> Aim of the task
Your reply must hold the lines from the one containing "Task: Click the" to the end of the entries, copied exactly, with pictures excluded.

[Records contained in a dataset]
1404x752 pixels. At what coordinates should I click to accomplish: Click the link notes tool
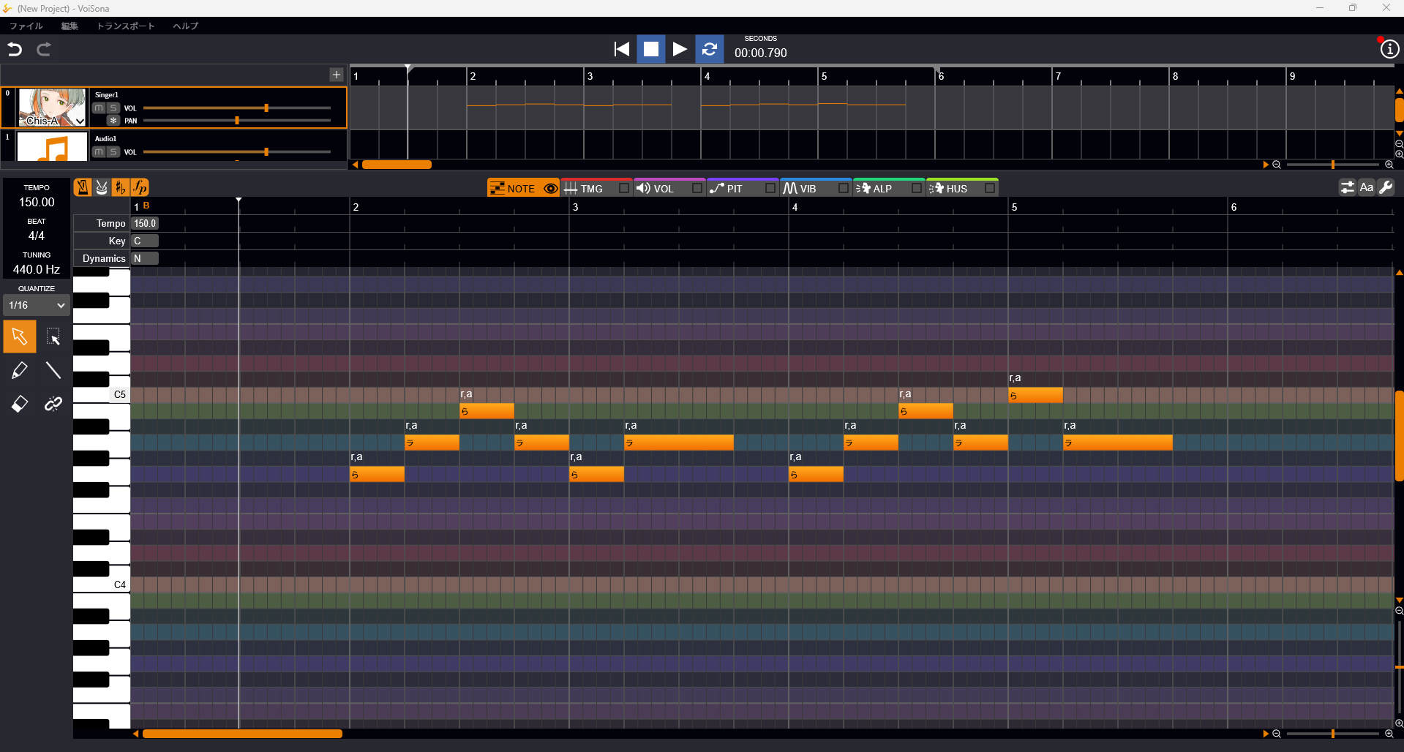click(x=53, y=404)
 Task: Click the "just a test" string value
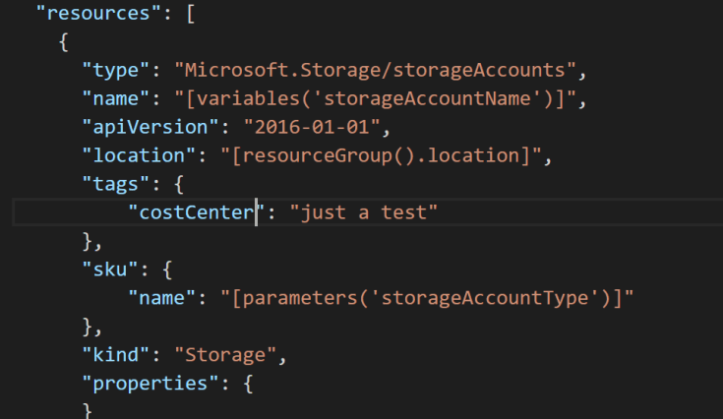[363, 211]
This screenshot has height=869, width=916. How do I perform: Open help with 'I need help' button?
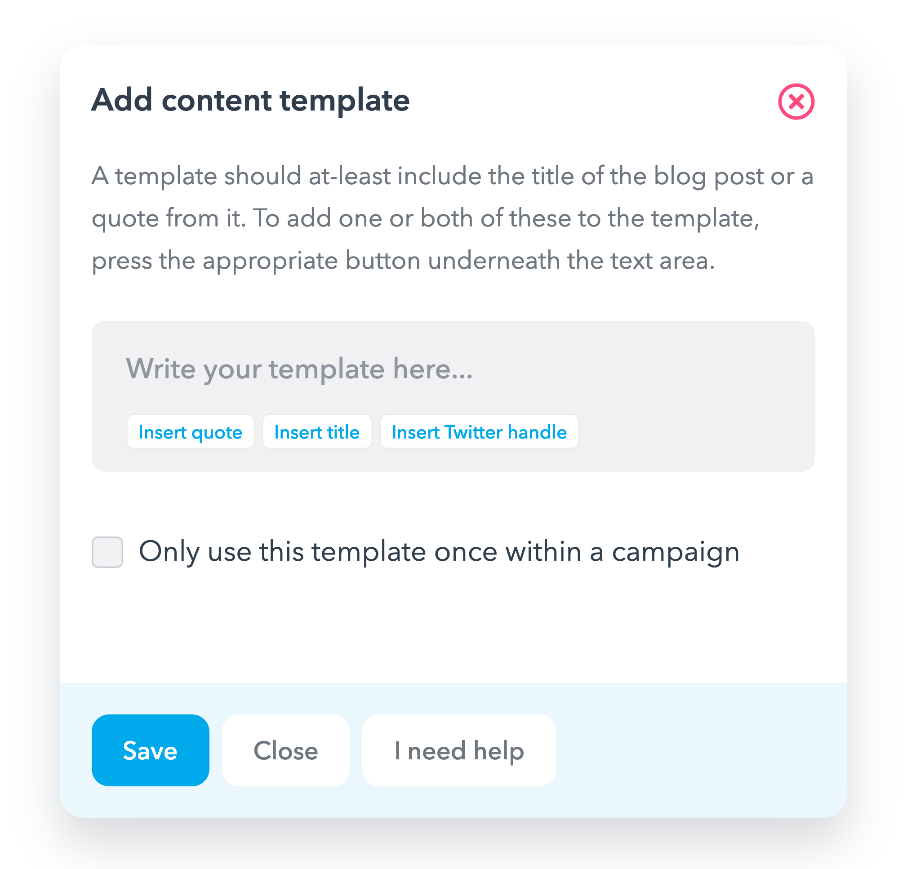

> Worked solution
 Task: Click the "just a test" string value
[363, 211]
This screenshot has height=869, width=916. How do I perform: Open help with 'I need help' button?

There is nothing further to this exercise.